## Work task
State the number of lines in the following data that contain the string "will", and nothing else.

## Dataset records
- Opening Delimiter -
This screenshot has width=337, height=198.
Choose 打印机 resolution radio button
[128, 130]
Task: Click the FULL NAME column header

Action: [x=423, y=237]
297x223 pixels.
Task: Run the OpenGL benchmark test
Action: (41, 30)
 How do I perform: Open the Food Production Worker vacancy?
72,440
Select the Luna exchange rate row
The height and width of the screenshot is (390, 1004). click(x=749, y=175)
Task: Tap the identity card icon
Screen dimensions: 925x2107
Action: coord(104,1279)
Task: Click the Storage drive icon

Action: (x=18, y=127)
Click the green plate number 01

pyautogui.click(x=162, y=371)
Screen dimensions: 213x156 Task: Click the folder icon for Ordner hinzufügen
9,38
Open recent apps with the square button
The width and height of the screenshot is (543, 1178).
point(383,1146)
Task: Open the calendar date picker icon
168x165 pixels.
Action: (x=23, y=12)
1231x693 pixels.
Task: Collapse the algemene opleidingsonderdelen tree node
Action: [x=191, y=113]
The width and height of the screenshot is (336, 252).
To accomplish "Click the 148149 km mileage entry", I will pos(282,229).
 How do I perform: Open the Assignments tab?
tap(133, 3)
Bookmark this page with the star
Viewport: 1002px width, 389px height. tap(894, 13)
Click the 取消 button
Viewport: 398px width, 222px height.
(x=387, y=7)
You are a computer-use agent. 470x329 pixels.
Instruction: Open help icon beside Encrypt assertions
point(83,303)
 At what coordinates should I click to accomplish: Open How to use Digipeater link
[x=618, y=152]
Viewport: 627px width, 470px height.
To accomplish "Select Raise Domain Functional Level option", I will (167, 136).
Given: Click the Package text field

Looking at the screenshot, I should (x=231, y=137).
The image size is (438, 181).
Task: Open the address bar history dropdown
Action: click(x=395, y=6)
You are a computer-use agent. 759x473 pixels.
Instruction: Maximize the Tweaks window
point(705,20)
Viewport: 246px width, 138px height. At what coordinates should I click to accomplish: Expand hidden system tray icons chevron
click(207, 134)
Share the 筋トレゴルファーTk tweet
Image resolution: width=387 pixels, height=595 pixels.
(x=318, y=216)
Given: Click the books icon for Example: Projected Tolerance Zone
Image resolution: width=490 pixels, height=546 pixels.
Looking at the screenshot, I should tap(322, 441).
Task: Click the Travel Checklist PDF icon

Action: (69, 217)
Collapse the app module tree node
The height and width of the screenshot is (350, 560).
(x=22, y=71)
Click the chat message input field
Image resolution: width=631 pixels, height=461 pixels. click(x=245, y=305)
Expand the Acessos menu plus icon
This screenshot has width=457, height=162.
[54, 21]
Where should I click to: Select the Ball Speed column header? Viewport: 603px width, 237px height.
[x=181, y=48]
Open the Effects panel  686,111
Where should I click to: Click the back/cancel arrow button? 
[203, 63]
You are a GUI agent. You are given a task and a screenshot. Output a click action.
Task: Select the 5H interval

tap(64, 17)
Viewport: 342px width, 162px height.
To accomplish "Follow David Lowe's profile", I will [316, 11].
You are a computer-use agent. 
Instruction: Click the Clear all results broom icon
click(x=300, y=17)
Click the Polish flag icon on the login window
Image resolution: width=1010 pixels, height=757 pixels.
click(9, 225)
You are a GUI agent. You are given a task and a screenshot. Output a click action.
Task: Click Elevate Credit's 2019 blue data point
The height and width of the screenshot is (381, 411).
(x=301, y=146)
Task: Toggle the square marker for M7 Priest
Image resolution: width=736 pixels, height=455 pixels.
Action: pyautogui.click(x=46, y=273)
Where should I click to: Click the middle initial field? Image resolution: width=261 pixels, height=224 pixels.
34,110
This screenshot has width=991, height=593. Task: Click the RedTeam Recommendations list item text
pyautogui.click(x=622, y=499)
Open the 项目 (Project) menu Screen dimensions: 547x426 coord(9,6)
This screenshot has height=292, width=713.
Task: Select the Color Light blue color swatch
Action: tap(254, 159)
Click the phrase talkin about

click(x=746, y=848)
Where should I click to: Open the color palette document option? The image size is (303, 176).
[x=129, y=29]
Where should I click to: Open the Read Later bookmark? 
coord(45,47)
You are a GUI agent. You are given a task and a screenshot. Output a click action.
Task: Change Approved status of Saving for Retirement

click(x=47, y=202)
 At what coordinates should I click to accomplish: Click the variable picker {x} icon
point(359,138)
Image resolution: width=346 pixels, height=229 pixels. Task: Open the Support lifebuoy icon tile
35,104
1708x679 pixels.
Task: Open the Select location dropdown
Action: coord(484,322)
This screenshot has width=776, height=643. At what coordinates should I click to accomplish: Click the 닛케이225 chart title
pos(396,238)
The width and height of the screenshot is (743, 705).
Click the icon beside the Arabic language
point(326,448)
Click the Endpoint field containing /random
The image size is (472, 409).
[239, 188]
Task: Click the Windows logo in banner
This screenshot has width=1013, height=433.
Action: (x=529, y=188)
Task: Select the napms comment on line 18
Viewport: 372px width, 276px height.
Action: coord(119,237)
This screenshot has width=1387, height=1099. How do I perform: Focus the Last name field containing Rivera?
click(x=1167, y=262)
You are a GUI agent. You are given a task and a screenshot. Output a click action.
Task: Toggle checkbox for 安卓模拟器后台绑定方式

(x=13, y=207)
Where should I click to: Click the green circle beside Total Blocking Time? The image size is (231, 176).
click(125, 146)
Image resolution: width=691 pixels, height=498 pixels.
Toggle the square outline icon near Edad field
- Closing Delimiter -
## Answer to this problem
3